#### QUOTED PASSAGE:
Research Brief

Why Risk and Reward Don’t Always Move in Concert

Investors initially underreact to volatility, then overreact

In the tidy world of investment theory and asset pricing models, investors taking on higher risk are justly compensated with a higher expected return, and those who’re conservative with their money, insisting on lower risk, must accept lower expected returns.

Day-to-day action in actual markets doesn’t always conform to those comforting rules, however. And in a working paper, issued by the National Bureau of Economic Research, UCLA Anderson’s Lars A. Lochstoer and Tyler Muir explore how and why the risk-return relationship in real life deviates from this linear relationship. They build a model to take into account actual investors’ expectations about risk and how those play out over time.

In the classic capital asset pricing model, or CAPM, when risk rises or falls, expected returns should move in the same direction. Yet data shows that when there is a shock to the market and volatility, which is a measure of risk, suddenly rises, what often happens is that prices, and thus expected returns, are slow to react to the change in risk.

And then, further complicating matters, once expected returns do react, they tend to overshoot due to a delayed reaction to the spike in risk.  

The initial delayed reaction, and the subsequent overreaction, means that expected returns are slow to revert to levels reflecting the current risk. Like other market inefficiencies, this also creates investment opportunities for those who observe the phenomenon.

#### GIVEN PROBLEM:
Decide whether each statement agrees with the research brief on risk and reward above. Answer yes or no, and quote the words of the brief that decide it. (a) The working paper by Lochstoer and Muir was issued by the National Bureau of Economic Research. (b) When a market shock suddenly raises volatility, prices adjust to the new level of risk right away. (c) Once expected returns do react to the spike in risk, they tend to fall short of where they should be.

#### DATASET SECTION:
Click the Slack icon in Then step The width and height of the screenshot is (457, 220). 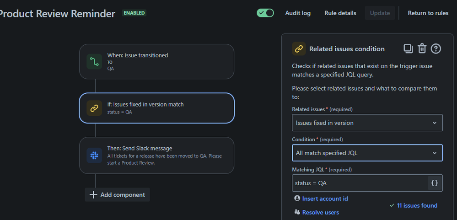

#### EXERCISE SOLUTION:
(a) Yes: "in a working paper, issued by the National Bureau of Economic Research"
(b) No: "prices, and thus expected returns, are slow to react to the change in risk"
(c) No: "they tend to overshoot due to a delayed reaction to the spike in risk"